Loading...
Logo TinLit
Read Story - Si 'Pemain' Basket
MENU
About Us  

Di kantor polisi, Dira menjelaskan kejadian yang menimpanya. Dia juga mendapat beberapa pertanyaan dari pihak tersebut guna mendapatkan lebih banyak informasi atas laporan perempuan itu.

Berat, Dira merasa berat melakukan hal tersebut karena dia perlu mengingat kembali apa yang terjadi padahal lukanya di hatinya masih belum sembuh.

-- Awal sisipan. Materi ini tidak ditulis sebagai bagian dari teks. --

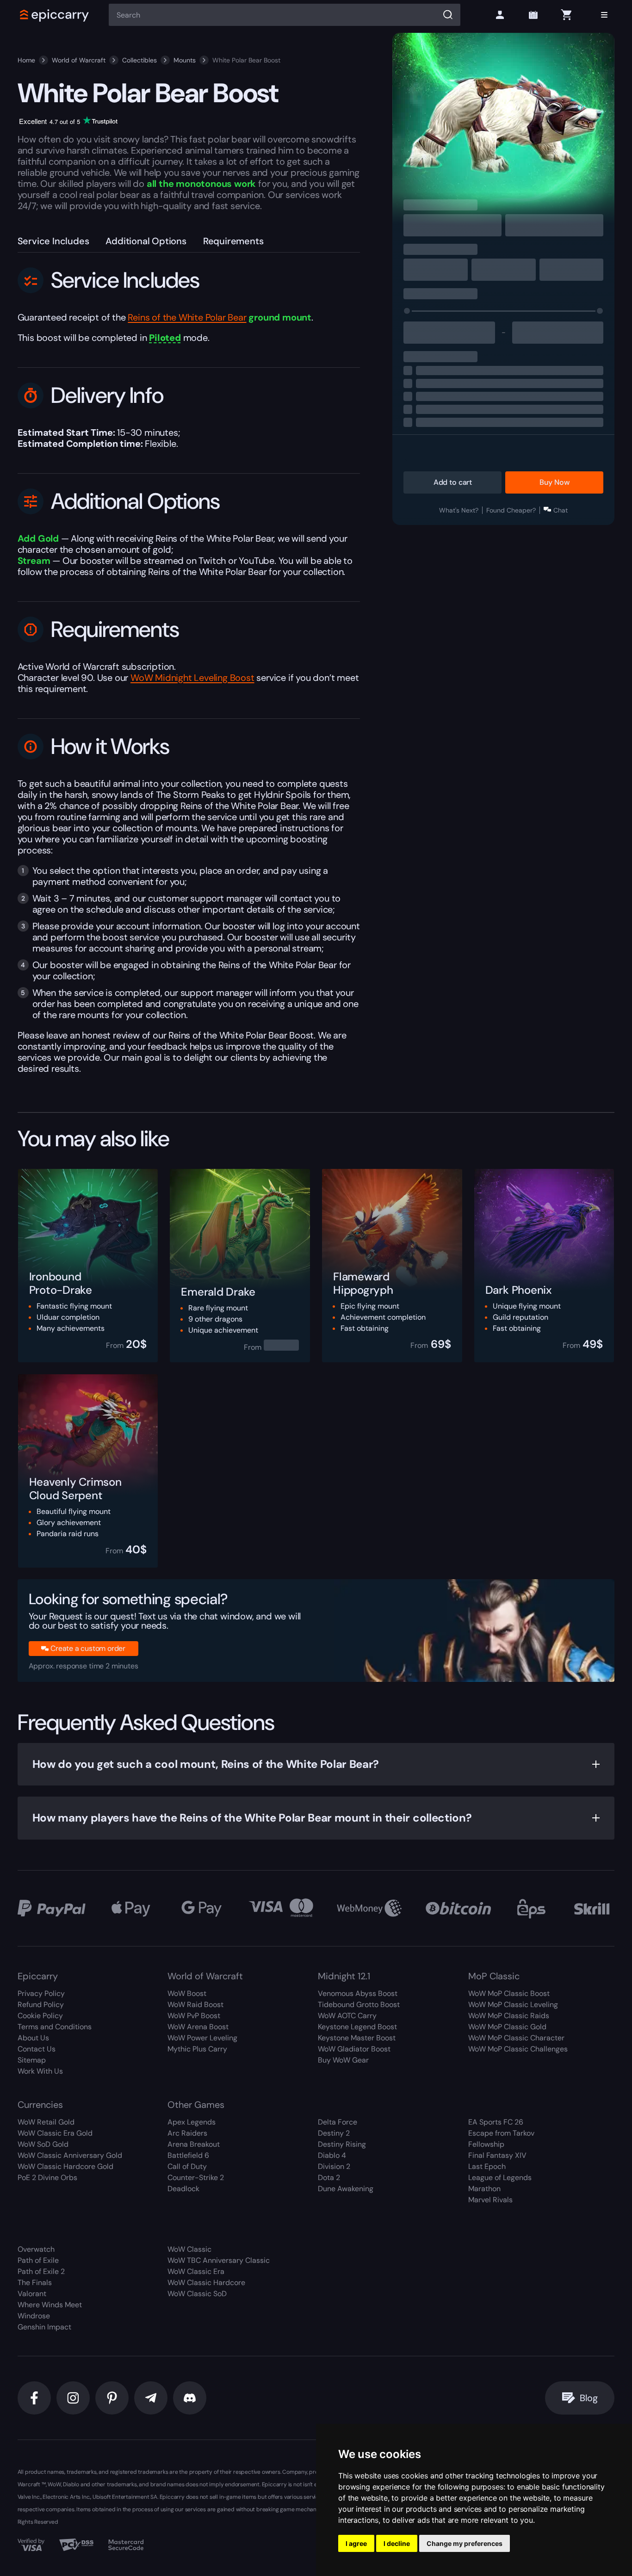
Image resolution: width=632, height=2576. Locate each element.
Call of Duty (187, 2166)
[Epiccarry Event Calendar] (533, 15)
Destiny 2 (334, 2133)
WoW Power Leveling (202, 2038)
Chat (560, 510)
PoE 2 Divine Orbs (47, 2177)
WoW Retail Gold (46, 2122)
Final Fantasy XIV (497, 2155)
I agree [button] (356, 2543)
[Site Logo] (55, 15)
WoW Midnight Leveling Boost (192, 678)
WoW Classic (189, 2249)
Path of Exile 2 (41, 2271)
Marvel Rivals (490, 2200)
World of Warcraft (78, 60)
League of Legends (500, 2177)
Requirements (233, 241)
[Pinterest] (112, 2398)
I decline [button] (397, 2543)
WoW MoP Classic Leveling (513, 2004)
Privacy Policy (41, 1993)
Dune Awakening (345, 2188)
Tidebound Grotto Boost (359, 2004)
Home (26, 60)
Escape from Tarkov (501, 2133)
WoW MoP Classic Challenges (518, 2049)
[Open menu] (604, 15)
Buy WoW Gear (343, 2060)
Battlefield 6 (188, 2155)
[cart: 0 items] (566, 15)
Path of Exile (38, 2260)
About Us (33, 2038)
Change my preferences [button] (464, 2543)
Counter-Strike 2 (195, 2177)
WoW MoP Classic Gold (507, 2027)
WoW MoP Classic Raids (508, 2015)
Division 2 (334, 2166)
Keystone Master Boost (357, 2038)
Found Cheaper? (511, 510)
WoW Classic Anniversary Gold (70, 2155)
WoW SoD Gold (43, 2144)
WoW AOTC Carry (347, 2015)
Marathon (484, 2188)
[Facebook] (34, 2398)
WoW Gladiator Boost (354, 2049)
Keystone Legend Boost (357, 2027)
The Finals (35, 2282)
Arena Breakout (193, 2144)
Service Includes (53, 241)
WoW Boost (186, 1993)
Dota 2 (329, 2177)
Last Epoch (487, 2166)
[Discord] (189, 2398)
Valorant (32, 2293)
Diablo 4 (332, 2155)
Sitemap (32, 2060)
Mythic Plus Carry (197, 2049)
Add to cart (453, 482)
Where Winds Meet (50, 2305)
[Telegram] (150, 2398)
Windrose (34, 2316)
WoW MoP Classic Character (516, 2038)
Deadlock (183, 2188)
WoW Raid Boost (195, 2004)
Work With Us (40, 2071)
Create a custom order (87, 1648)
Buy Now (554, 482)
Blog (588, 2398)
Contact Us (37, 2049)
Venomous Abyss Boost (357, 1993)
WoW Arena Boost (198, 2027)
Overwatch (36, 2249)
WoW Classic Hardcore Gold (65, 2166)
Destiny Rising (342, 2144)
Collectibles (139, 60)
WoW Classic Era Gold (55, 2133)
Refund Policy (41, 2004)
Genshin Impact (44, 2327)
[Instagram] (73, 2398)
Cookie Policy (40, 2015)
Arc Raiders (187, 2133)
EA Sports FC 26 (495, 2122)
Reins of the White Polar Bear (187, 317)
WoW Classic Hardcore (206, 2282)
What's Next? (458, 510)
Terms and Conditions (55, 2027)
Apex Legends (191, 2122)
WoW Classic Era (195, 2271)
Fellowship (486, 2144)
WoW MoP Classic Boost (509, 1993)
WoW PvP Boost (193, 2015)
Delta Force (337, 2122)
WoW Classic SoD (197, 2293)
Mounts (184, 60)
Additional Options (145, 241)
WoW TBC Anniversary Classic (218, 2260)
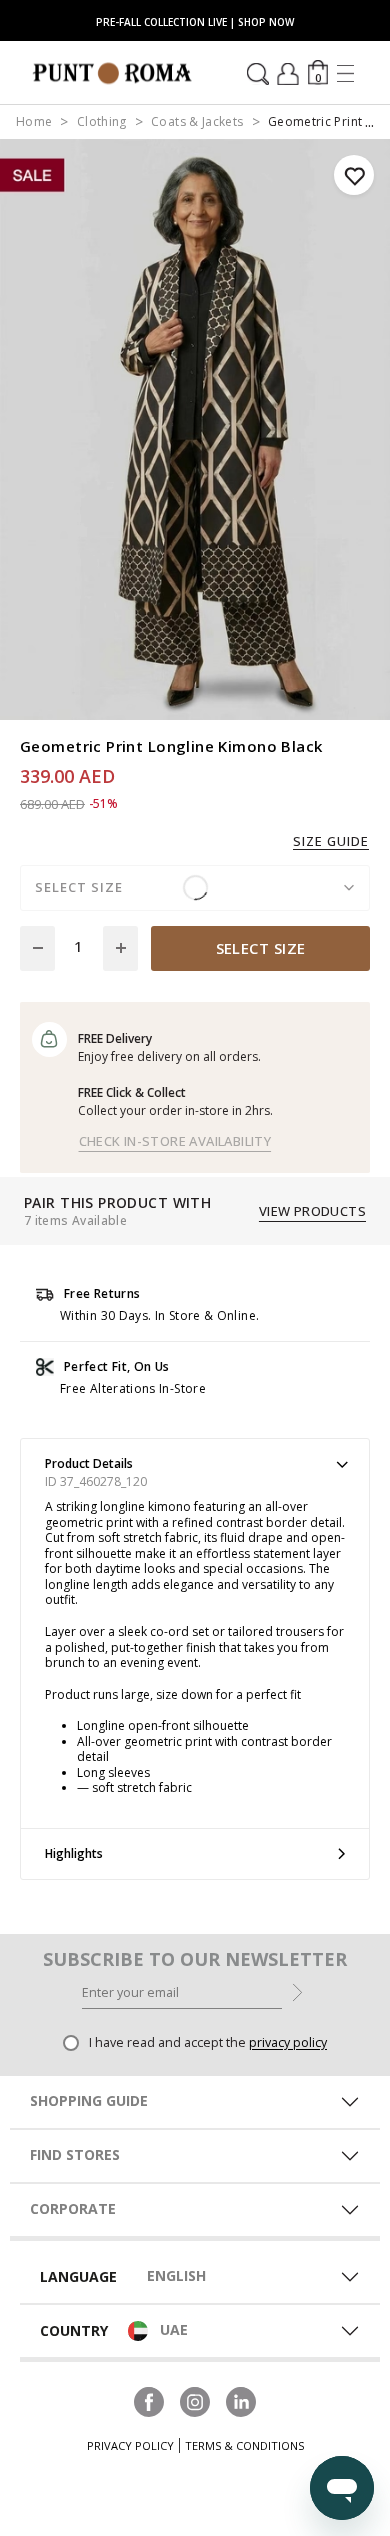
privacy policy (288, 2042)
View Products (312, 1211)
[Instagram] (195, 2400)
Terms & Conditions (244, 2445)
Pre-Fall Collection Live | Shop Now (195, 22)
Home (34, 121)
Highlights (74, 1853)
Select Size (261, 948)
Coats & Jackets (197, 121)
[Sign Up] (297, 1991)
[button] (318, 72)
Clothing (102, 121)
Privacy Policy (130, 2445)
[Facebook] (149, 2400)
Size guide (331, 841)
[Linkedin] (241, 2400)
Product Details (89, 1463)
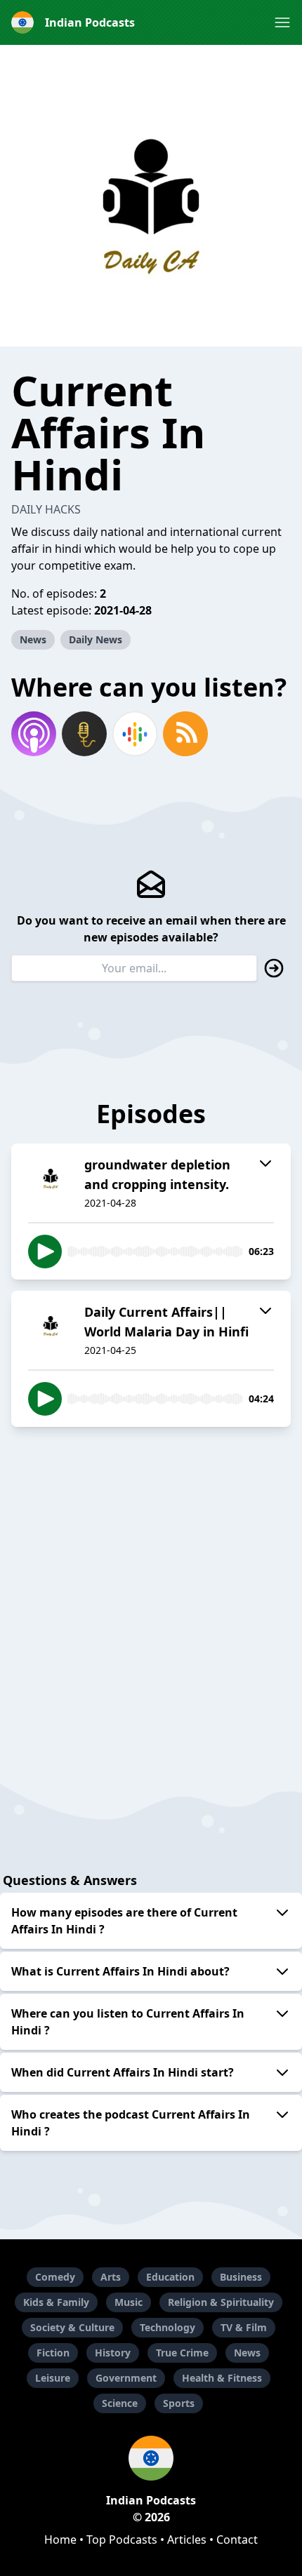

Beberapa kali, Dira meminum air yang disuguhkan untuk mengurangi rasa cemas yang tiba-tiba datang sehingga membuat sesi interogasi lebih lama dari biasanya.

Pihak kepolisian memahami hal tersebut karena kondisi Dira masih belum stabil. Terlihat dari wajahnya yang terus menunduk dengan raut wajah ketakutan.

"Laporannya sudah kami buat, Bapak dan Mbak bisa pulang sekarang. Kami akan mendalami kasusnya dan juga memanggil pihak yang terduga sebagai sangka."

Dira mengangguk pelan dan perlahan bangun dari duduknya. "Terima kasih, Pak," ucap perempuan itu dengan pelan.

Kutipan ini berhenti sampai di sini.